US launches unarmed ICBM from California in test

A man walks by a TV screen showing a local news program reporting about North Korea's missile firing at Seoul Train Station in Seoul, South Korea, Wednesday, July 5, 2017. North Korea’s newly demonstrated missile muscle puts Alaska within range of potential attack and stresses the Pentagon’s missile defenses like never before. Even more worrisome, it may be only a matter of time before North Korea mates an even longer-range ICBM with a nuclear warhead, putting all of the U.S. at risk. (AP Photo/Lee Jin-man)

VANDENBERG AIR FORCE BASE, Calif. (AP) — The U.S. Air Force successfully launched an unarmed intercontinental ballistic missile from California, the fourth such test this year.

The 30th Space Wing says the Minuteman 3 missile launched at 2:10 a.m. Wednesday from Vandenberg Air Force Base, about 130 miles (209 kilometers) northwest of Los Angeles.

An Air Force statement said the test would show the effectiveness, readiness, and accuracy of the weapon system.
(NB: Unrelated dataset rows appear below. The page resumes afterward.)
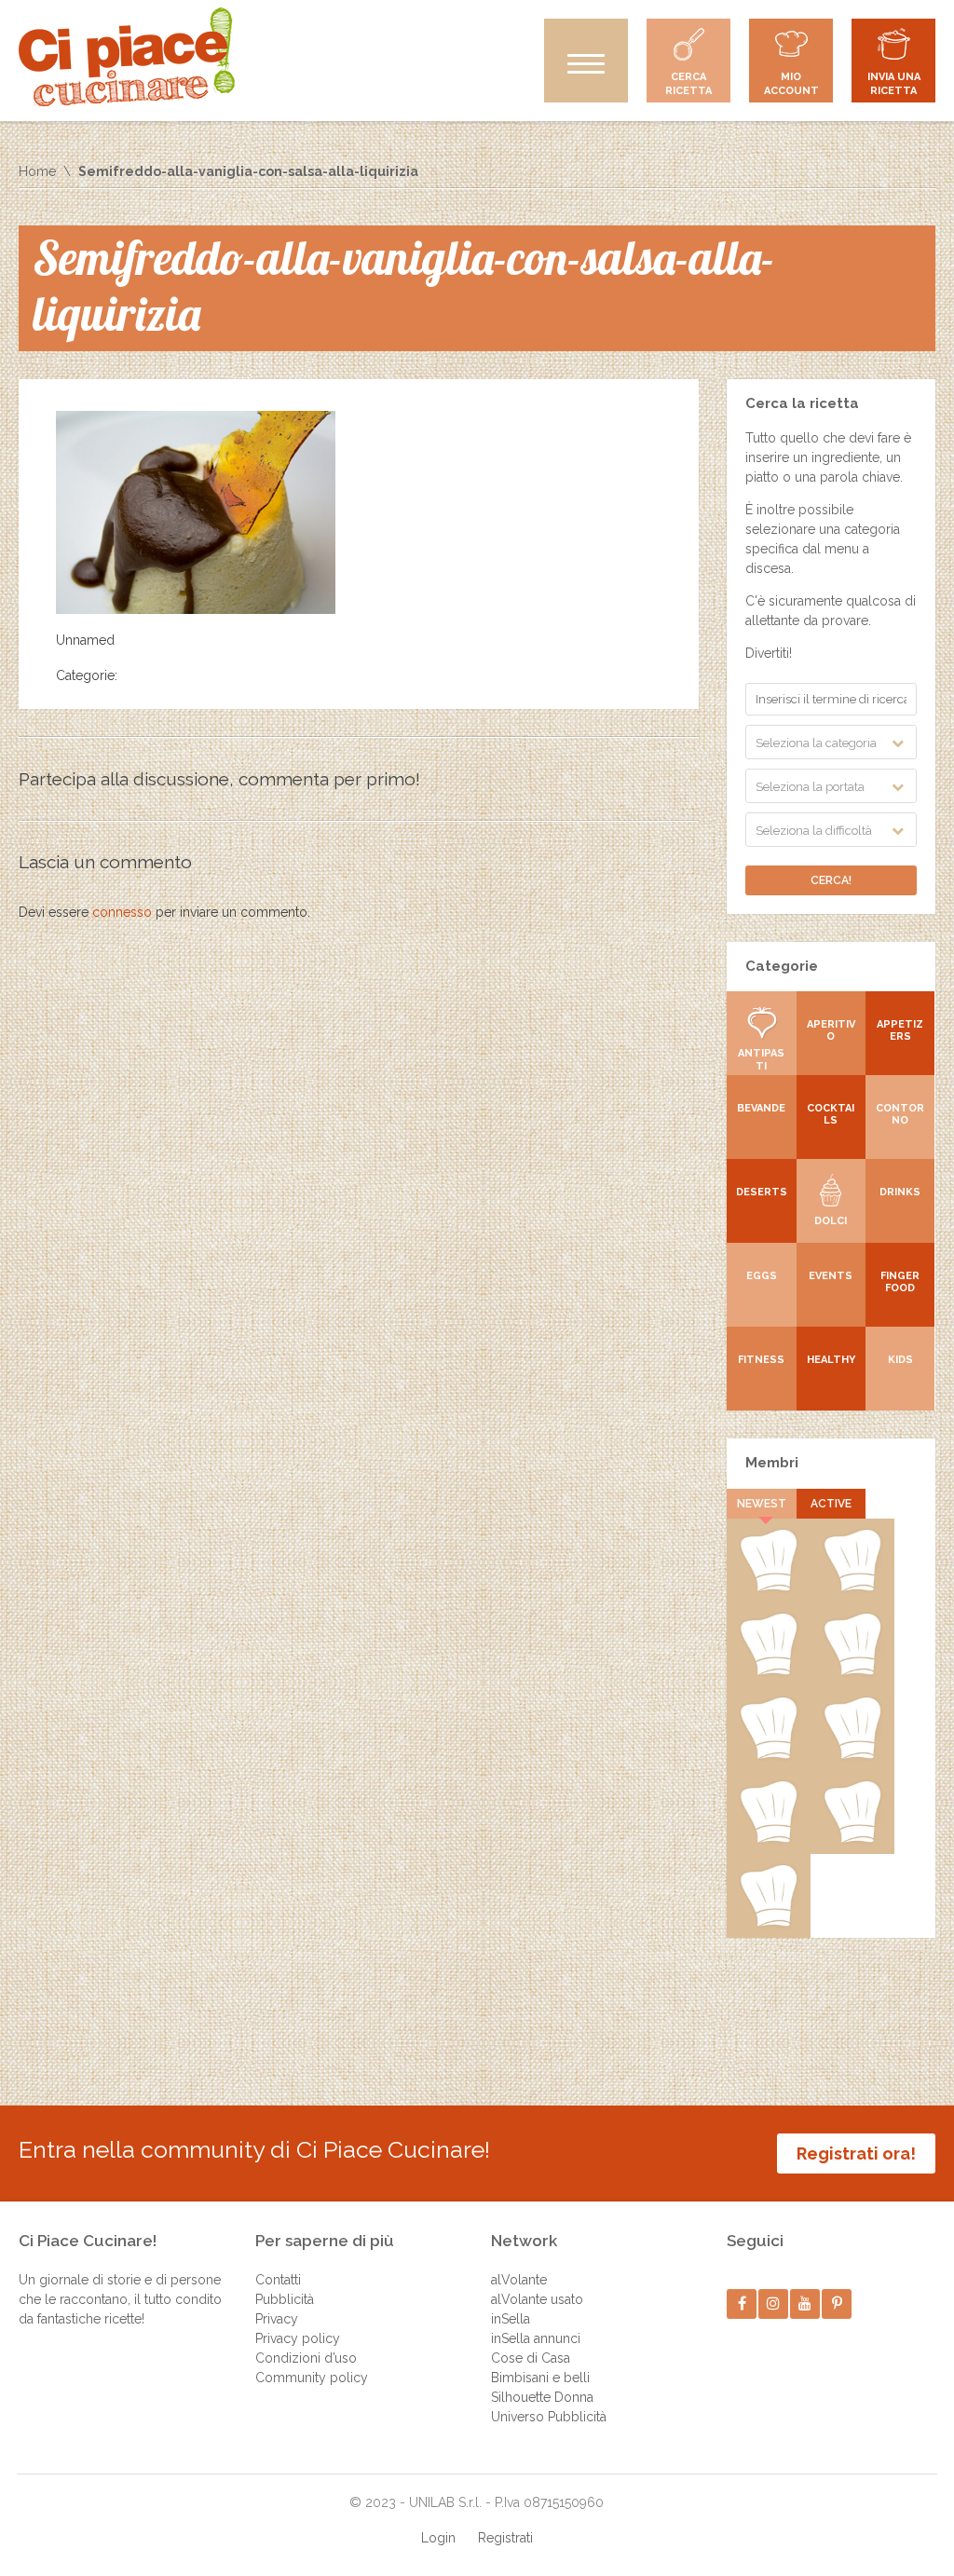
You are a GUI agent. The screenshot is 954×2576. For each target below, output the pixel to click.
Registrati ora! (856, 2153)
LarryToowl (768, 1839)
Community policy (311, 2377)
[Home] (127, 56)
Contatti (278, 2279)
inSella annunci (535, 2338)
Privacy (276, 2318)
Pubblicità (284, 2299)
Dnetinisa (769, 1671)
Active (831, 1503)
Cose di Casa (530, 2358)
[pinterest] (837, 2303)
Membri (771, 1462)
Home (37, 171)
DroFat (768, 1755)
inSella (510, 2318)
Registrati (505, 2537)
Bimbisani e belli (540, 2377)
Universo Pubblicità (548, 2416)
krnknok (852, 1671)
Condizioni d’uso (306, 2358)
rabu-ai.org (853, 1755)
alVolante (519, 2279)
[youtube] (805, 2303)
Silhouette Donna (542, 2397)
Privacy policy (297, 2338)
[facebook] (742, 2303)
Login (438, 2537)
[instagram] (774, 2303)
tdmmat (852, 1587)
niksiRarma (852, 1839)
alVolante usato (537, 2299)
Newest (761, 1503)
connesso (122, 912)
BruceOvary (768, 1922)
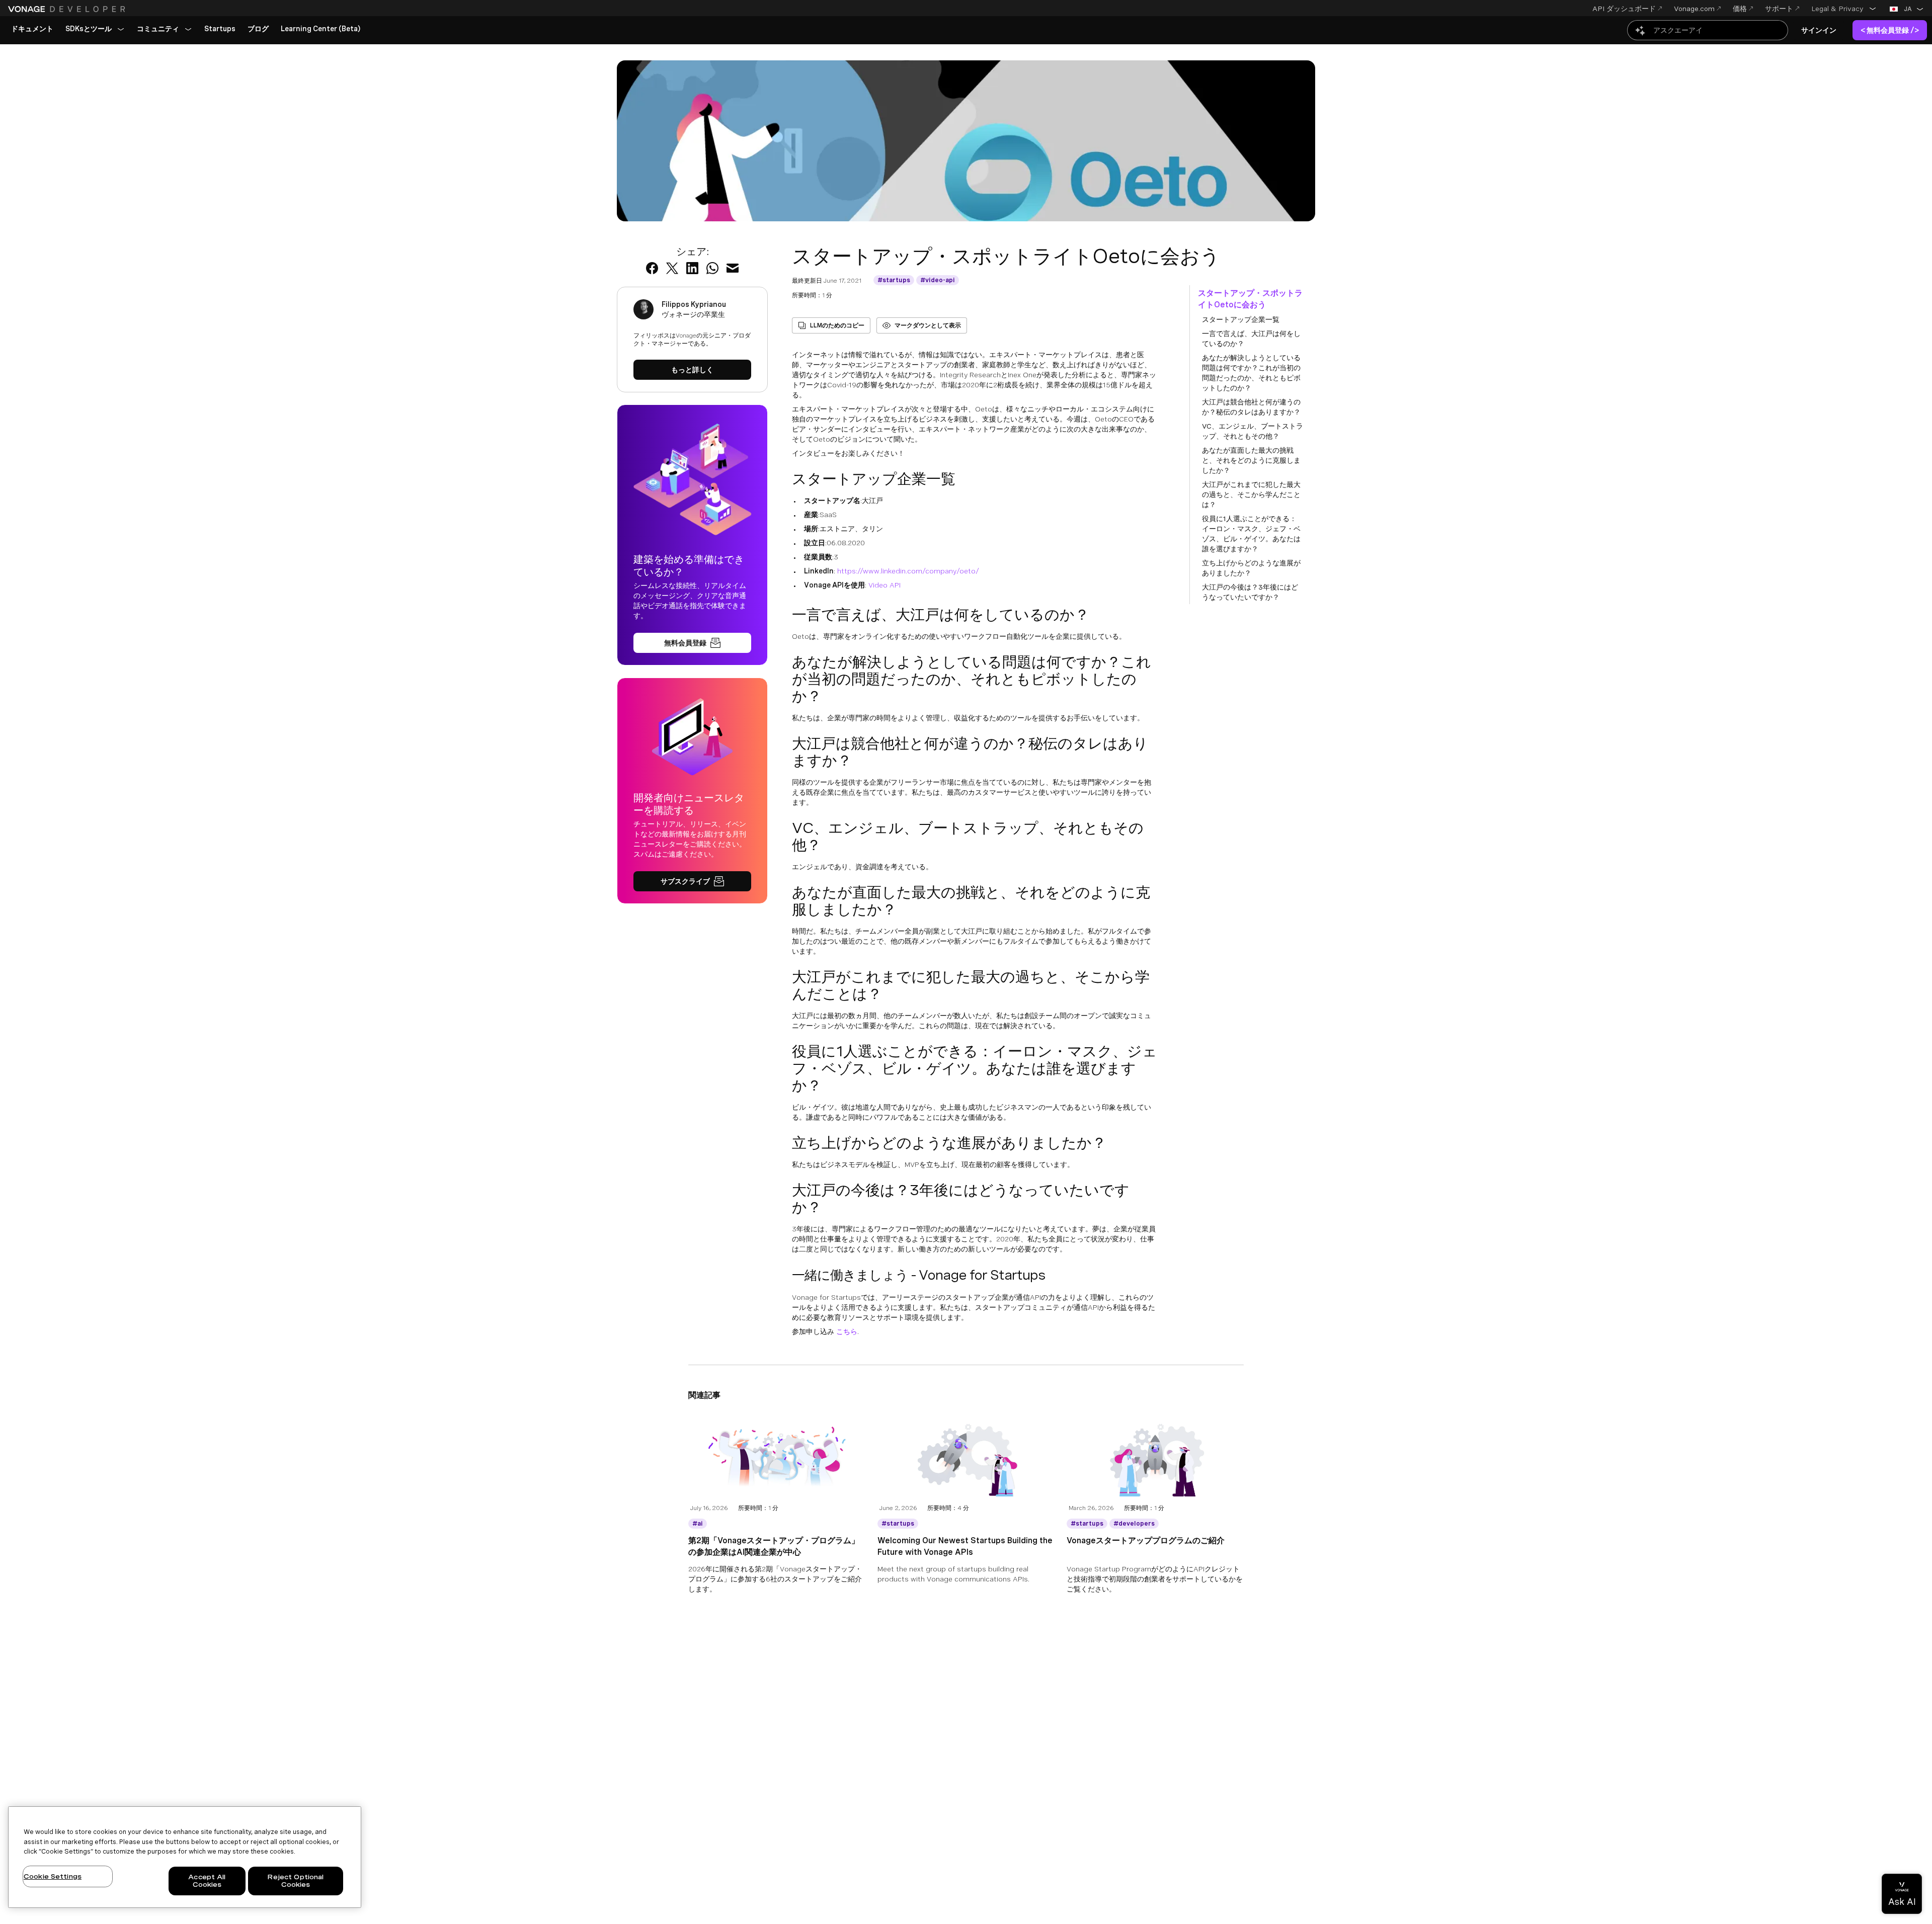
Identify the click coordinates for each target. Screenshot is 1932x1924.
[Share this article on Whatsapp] (712, 268)
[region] (184, 1857)
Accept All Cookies (206, 1881)
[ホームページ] (68, 9)
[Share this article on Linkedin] (692, 268)
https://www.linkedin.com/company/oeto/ (908, 571)
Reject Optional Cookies (295, 1881)
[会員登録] (692, 643)
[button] (1844, 9)
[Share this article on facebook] (652, 268)
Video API (884, 585)
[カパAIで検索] (1707, 30)
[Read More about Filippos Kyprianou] (692, 370)
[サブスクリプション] (692, 881)
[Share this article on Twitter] (672, 268)
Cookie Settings (53, 1876)
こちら (846, 1331)
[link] (32, 29)
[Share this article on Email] (733, 268)
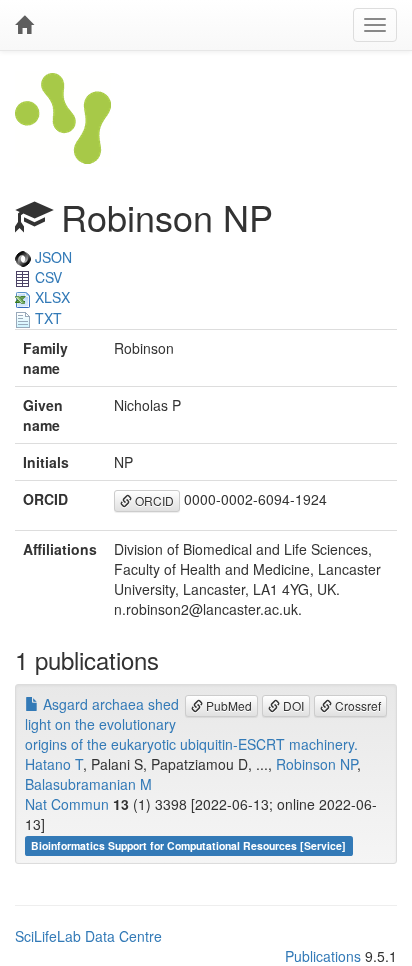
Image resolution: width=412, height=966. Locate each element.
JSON (51, 257)
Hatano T (54, 764)
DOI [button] (292, 705)
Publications (323, 956)
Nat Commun (67, 804)
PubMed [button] (227, 705)
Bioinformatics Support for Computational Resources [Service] (188, 845)
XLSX (50, 297)
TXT (46, 318)
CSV (46, 277)
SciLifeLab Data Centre (88, 936)
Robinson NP (316, 764)
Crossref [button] (356, 705)
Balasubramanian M (88, 784)
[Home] (24, 25)
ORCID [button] (153, 500)
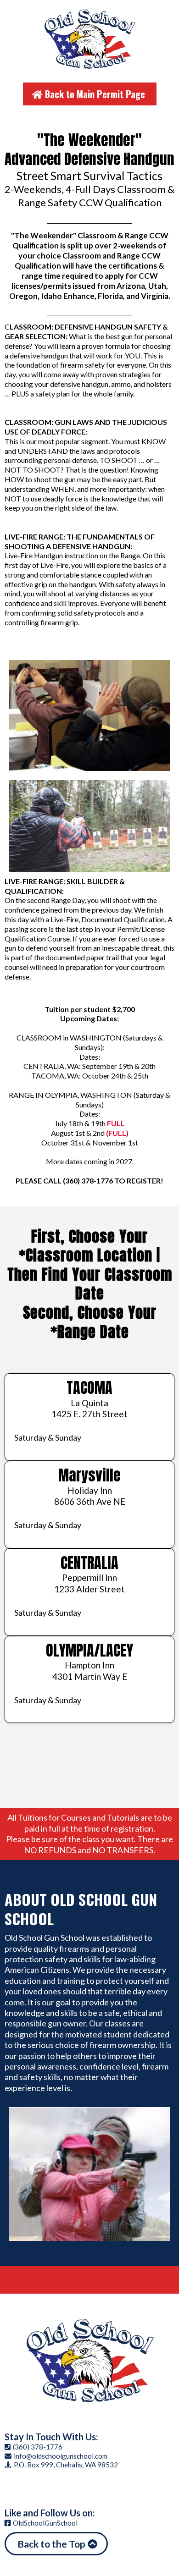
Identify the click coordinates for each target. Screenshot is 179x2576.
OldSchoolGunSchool (45, 2523)
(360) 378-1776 (37, 2447)
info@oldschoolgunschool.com (60, 2456)
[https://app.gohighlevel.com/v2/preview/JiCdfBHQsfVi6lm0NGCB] (89, 2360)
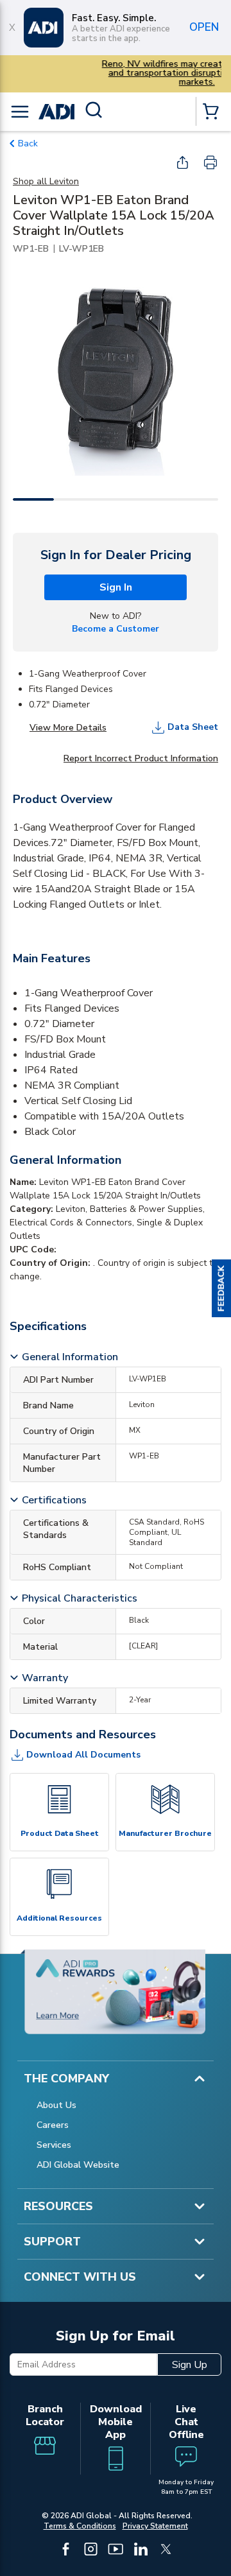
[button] (221, 1288)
Minuteman missiles are regularly tested with launches from Vandenberg that send unarmed re-entry vehicles 4,200 miles (6,800 kilometers) across the Pacific to a target area at Kwajalein Atoll.

However, the latest U.S. launches come amid tensions with North Korea as that nation develops its own ICBMs.

Flight data on North Korea’s most recent test, conducted Friday, showed that a broad part of the mainland United States, including Los Angeles and Chicago, is now in range of Pyongyang’s weapons, according to analysts.

In response, the U.S. Air Force flew two B-1 bombers over the Korean Peninsula on Sunday in a show of force. The U.S. also said it conducted a successful test of a missile defense system located in Alaska.

Previous Minuteman ICBM launches this year were conducted in February, April and May. That month, the Air Force also conducted a test of a missile interceptor launched from Vandenberg. The interceptor destroyed a mock warhead over the Pacific.